> **Selected extract**
** Start **

Introduction to Machine Learning and Data Mining

Kyle I S Harrington / kyle@eecs.tufts.edu

Some slides adapted from Roni Khardon and Tom Mitchell

Model Selection

Multiple models can often describe the same data,

How do we choose which one to use?

Model Selection

We may favor the model with lower error/higher accuracy

Even so, is the model with the lowest error on a particular set of data the one that we want?

True error

$error_D(h) \equiv Pr_{x \in D} [f(x) \neq h(x)]$

f is our target function
D is the complete distribution/dataset

Sample error

$error_S(h) \equiv \frac{1}{n} \displaystyle \sum_{x \in S} \delta(f(x) \neq h(x))$

S is the sample dataset
$\delta(f(x) \neq h(x)) = 1$ if the condition is true, otherwise $0$

True error v. Sample error

How well does $error_S(h)$ estimate $error_D(h)$?

True error v. Sample error

Consider the case where $S$ is our training set:

$bias \equiv E[error_S(h)] - error_D(h)$

For any training set, we expect that bias will be negative because $h$ and $S$ are not independent

What other complications beyond $bias$ might arise?

True error v. Sample error

Even if $S$ and $h$ are independent, $error_S(h)$ may vary from $error_D(h)$

Sample error

$error_S(h)$ is a random variable

If we rerun with a different randomly drawn $S$, where $|S| = n$

$P( n * error_S(h) ) = P(r) = \frac{ n! } { r! ( n - r )! } p^r ( 1 - p )^{n-r}$,

where $p = error_D(h)$

Samples and Stats

A random variable, $Y$, has a value representing the outcome of an experiment (a coin lands heads up)

** End **

> **Problem a**
Copy the lecture slides on model selection in full, word for word.
The lecture slides and the listing are unrelated material.

> **Items**
** Start **

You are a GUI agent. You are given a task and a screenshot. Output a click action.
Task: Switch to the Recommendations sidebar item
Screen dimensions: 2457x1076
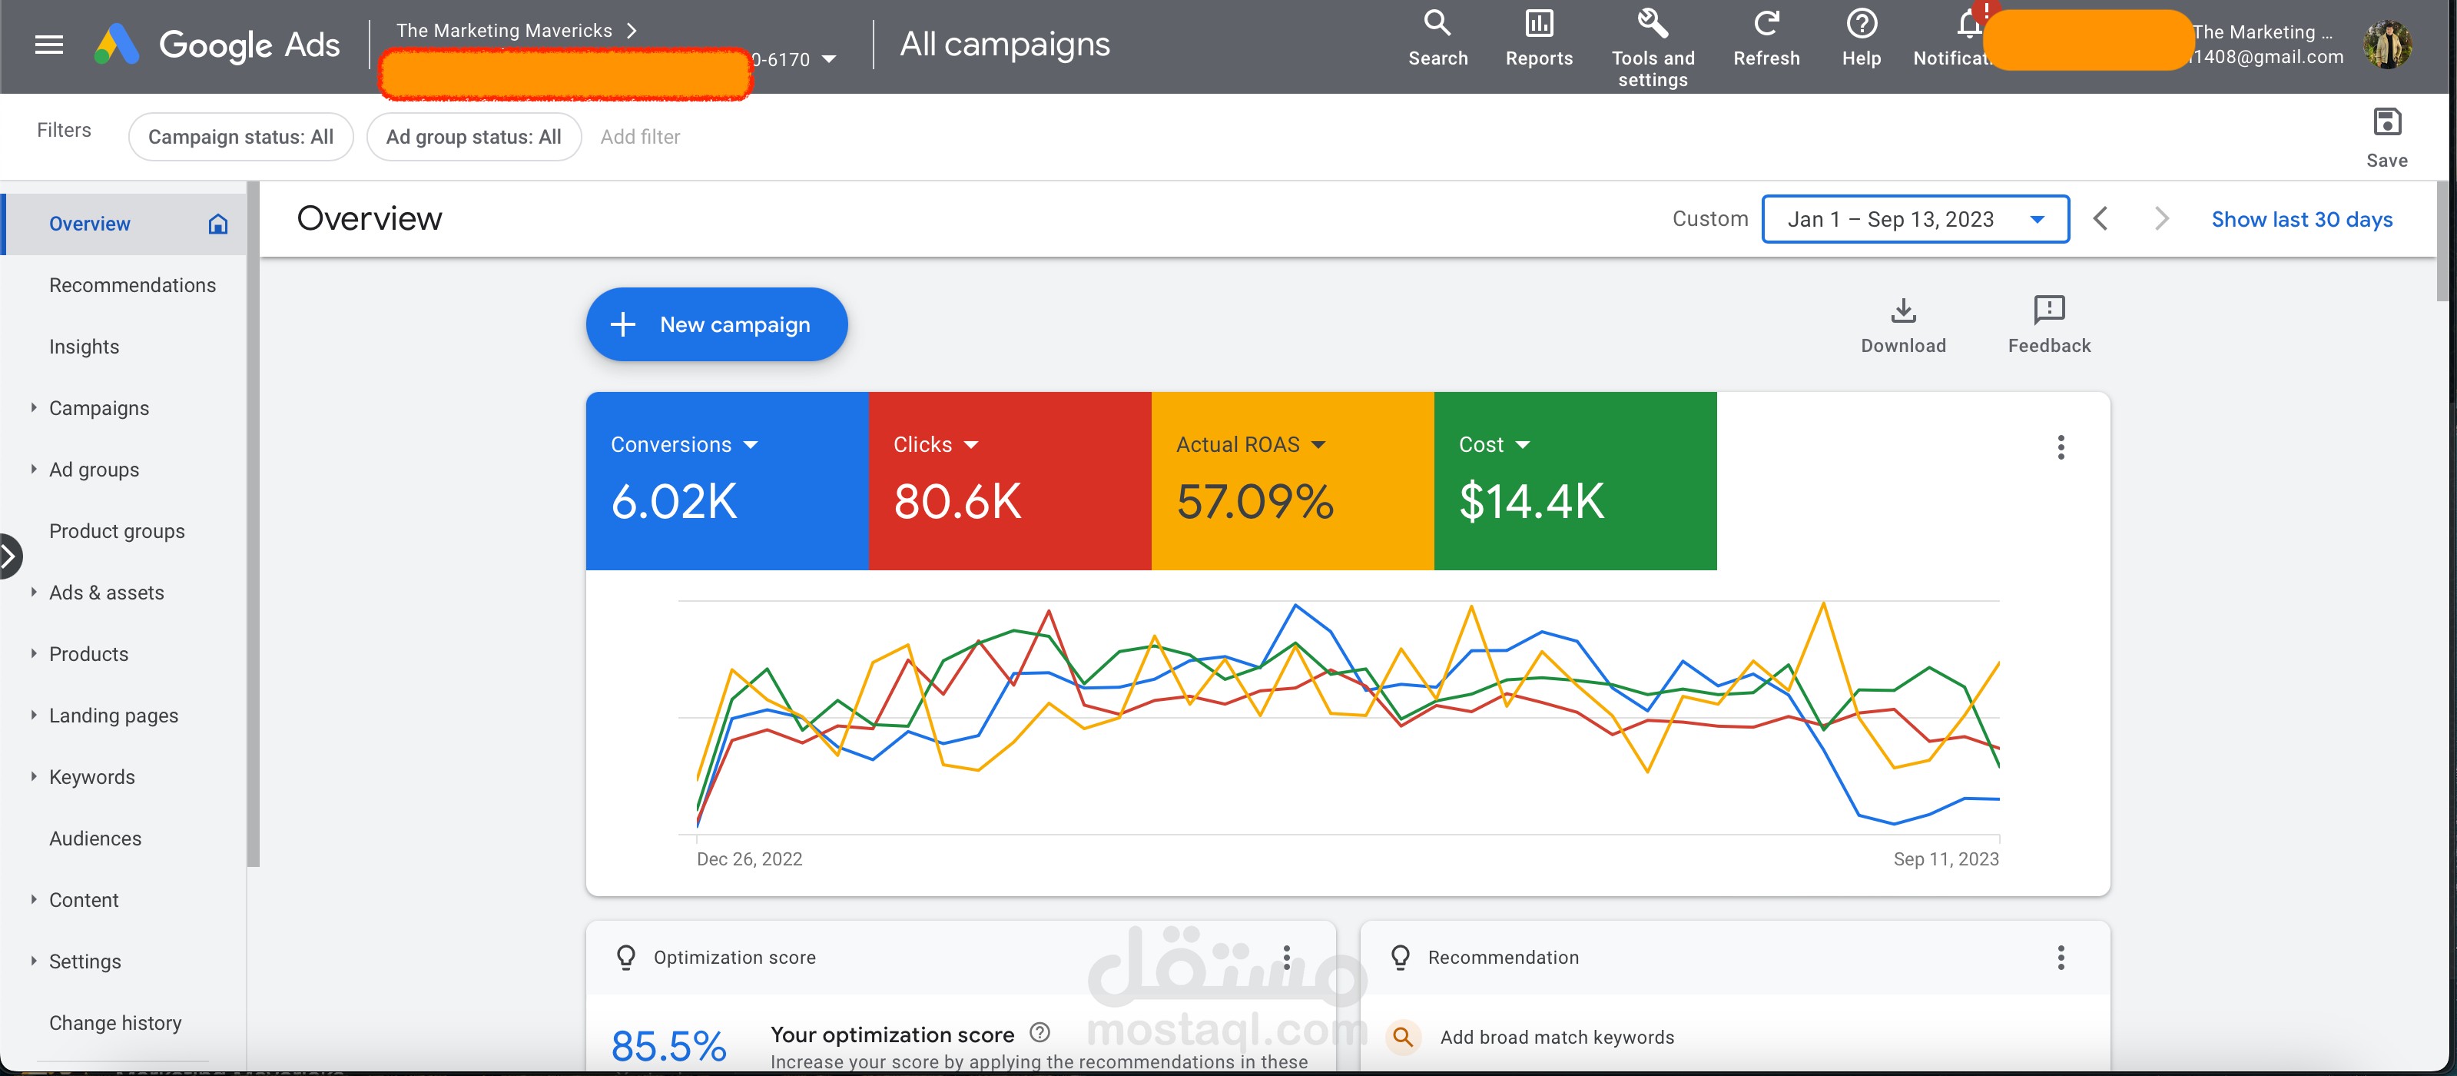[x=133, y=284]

** End **
** Start **

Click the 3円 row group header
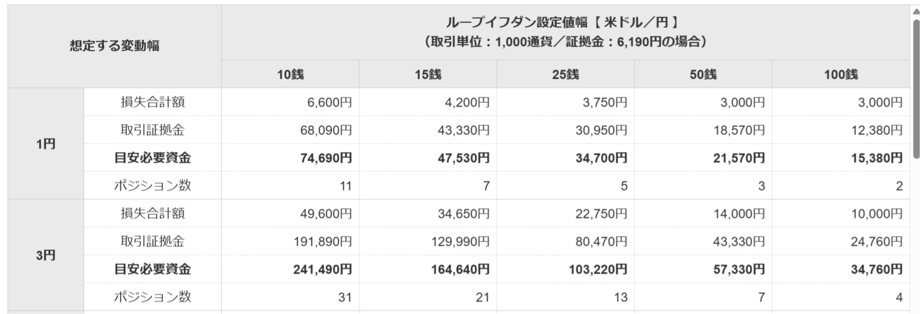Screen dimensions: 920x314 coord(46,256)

** End **
** Start **

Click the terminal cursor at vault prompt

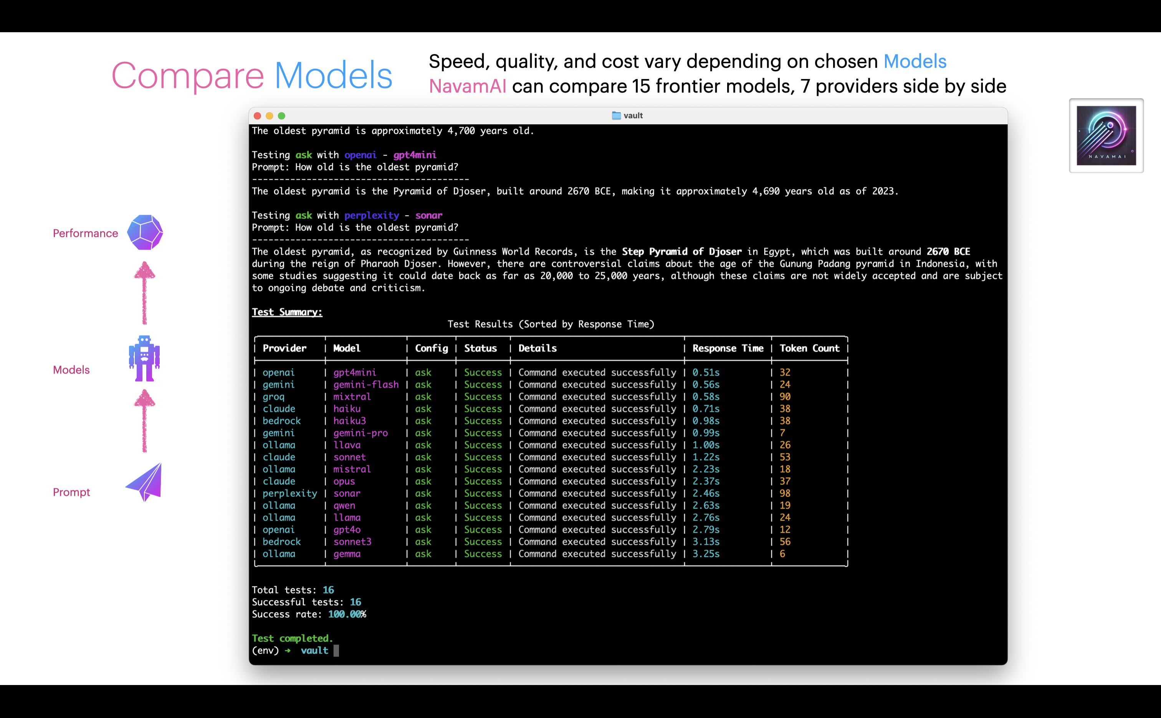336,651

** End **

> **Problem b**
Please repeat the listing from the line with "You are a GUI" to the line with "[x=133, y=284]", both ends included, and leave the pictures out of your answer.

> **Full solution a**
Introduction to Machine Learning and Data Mining

Kyle I S Harrington / kyle@eecs.tufts.edu

Some slides adapted from Roni Khardon and Tom Mitchell

Model Selection

Multiple models can often describe the same data,

How do we choose which one to use?

Model Selection

We may favor the model with lower error/higher accuracy

Even so, is the model with the lowest error on a particular set of data the one that we want?

True error

$error_D(h) \equiv Pr_{x \in D} [f(x) \neq h(x)]$

f is our target function
D is the complete distribution/dataset

Sample error

$error_S(h) \equiv \frac{1}{n} \displaystyle \sum_{x \in S} \delta(f(x) \neq h(x))$

S is the sample dataset
$\delta(f(x) \neq h(x)) = 1$ if the condition is true, otherwise $0$

True error v. Sample error

How well does $error_S(h)$ estimate $error_D(h)$?

True error v. Sample error

Consider the case where $S$ is our training set:

$bias \equiv E[error_S(h)] - error_D(h)$

For any training set, we expect that bias will be negative because $h$ and $S$ are not independent

What other complications beyond $bias$ might arise?

True error v. Sample error

Even if $S$ and $h$ are independent, $error_S(h)$ may vary from $error_D(h)$

Sample error

$error_S(h)$ is a random variable

If we rerun with a different randomly drawn $S$, where $|S| = n$

$P( n * error_S(h) ) = P(r) = \frac{ n! } { r! ( n - r )! } p^r ( 1 - p )^{n-r}$,

where $p = error_D(h)$

Samples and Stats

A random variable, $Y$, has a value representing the outcome of an experiment (a coin lands heads up)

> **Full solution b**
You are a GUI agent. You are given a task and a screenshot. Output a click action.
Task: Switch to the Recommendations sidebar item
Screen dimensions: 2457x1076
[x=133, y=284]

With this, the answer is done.